Final Designs for the Interview Prep Portal

Note: Keeping in account with the mobile devices FreeAgents tend to use,
these designs are fit for an Android mobile screen.

01

Lesson Modules Homepage (Landing Page)

FreeAgents land here as their first step from the Post-Program Portal. Here, FreeAgents can start their journeys into completing lesson modules. Some design decisions…

✅  Use a green checkbox to communicate completion
✅  Utilize action terms in CTA for clarity (ex: “Start Lesson”)
✅  Communicate how far they’re at with a progress bar

02

Leveraging E-Neal

We wanted a “coach” and “cheerleader” figure to help support FreeAgents as they learned material. E’Neal is a cartoonized version of a Success Coach at FreeWorld (who FreeAgents are familiar with)! PS: we had his blessing, of course.

✅  E’Neal was positively received from all participants
✅  Effectively use E’Neal as a means to reinforce concepts

03

Introductory Pre-Lessons Quiz

Utilizing a quiz before starting lessons can help FreeAgents feel personal agency in completing lesson content, as well as know what to expect within the lesson modules.

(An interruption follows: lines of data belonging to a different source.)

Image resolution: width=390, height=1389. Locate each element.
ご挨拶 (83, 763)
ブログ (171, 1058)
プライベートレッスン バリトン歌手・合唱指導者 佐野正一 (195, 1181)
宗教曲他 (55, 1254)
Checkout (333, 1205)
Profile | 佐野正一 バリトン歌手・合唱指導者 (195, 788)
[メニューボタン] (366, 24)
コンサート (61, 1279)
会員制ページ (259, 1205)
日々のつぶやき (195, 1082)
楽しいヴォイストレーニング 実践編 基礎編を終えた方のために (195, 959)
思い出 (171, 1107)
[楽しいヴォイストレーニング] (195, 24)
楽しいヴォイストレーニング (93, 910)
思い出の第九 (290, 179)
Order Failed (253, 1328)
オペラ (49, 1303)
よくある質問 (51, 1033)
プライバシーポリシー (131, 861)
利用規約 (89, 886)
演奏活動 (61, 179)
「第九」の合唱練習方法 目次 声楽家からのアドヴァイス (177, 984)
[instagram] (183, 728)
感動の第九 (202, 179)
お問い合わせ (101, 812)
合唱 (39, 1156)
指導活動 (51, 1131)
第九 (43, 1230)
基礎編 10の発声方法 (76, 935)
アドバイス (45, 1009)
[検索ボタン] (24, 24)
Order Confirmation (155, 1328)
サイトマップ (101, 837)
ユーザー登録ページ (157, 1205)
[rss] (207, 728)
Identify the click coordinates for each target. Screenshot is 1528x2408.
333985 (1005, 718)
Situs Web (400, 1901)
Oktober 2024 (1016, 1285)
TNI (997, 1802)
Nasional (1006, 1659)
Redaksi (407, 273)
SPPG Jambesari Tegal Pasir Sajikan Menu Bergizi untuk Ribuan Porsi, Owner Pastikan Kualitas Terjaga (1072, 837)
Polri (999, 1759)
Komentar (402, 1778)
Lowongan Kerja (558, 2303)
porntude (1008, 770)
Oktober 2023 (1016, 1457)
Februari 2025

✅  Utilize both confidence and assessment questions
✅  Clearly explain WHY they’re taking this quiz

04

Designing Lesson Content

Leveraging illustrations (visual images, emojis) and color helps FreeAgents learn in an clear and engaging way — especially compared to text-only content.

✅  Emojis are familiar for users and easy to implement
✅  Limiting content on a screen reduces overwhelm

05

Review Quiz after Lesson Content

It's key to ensure content understanding and practice reinforcement with a practice question. After testing designs with a review question on a separate page or on the bottom of the screen, the later proved to be more effective - FreeAgents can self-lear by scrolling back to lesson content on the same screen.

✅  Have review questions to help reinforce material
✅  Allow FreeAgents to review by scrolling back to lesson content

06

Post-Lesson Completion Screen

It’s important to celebrate FreeAgents on their progress.  Having a brightly colored celebration screen helped recognize FreeAgents on their work so far, and encourages them to continue on with the following lessons.

✅  Brightly colored and illustrative items communicated well
✅  Celebrate and acknowledge their accomplishments

Reflections

Chapter 05

TAKEAWAYS & LEARNINGS

A Few Things I Learned…

#1: Communication is Key to Staying Aligned

Limited time to devote to the project (schoolwork + 5 week sprint) meant that we needed to work quickly and efficiently. Collaboration and communication was key – weekly check ins with the stakeholders and within our team allowed us to stay on track and keep aligned through the process.

#2: Document, Document, Document!

As we were working on delivering one design output between the four of us, there was potential for things to get messy quickly (within the Figma file, etc.). I took the lead on organizing/managing the Figma file, leveraging pages and organizing screens to maintain clarity and consistency, and learned about the importance of documentation for team alignment as well as engineering/stakeholder handoff.

#3: Talk to Your Users to Understand the Impact of Your Work

Getting to talk to FreeAgents was an incredibly rewarding experience — I learned more about what life is like for those formerly incarcerated, and got to understand their point-of-views. Being able to empathize with these FreeAgents allowed me to tangibly understand the wider impact of my design work.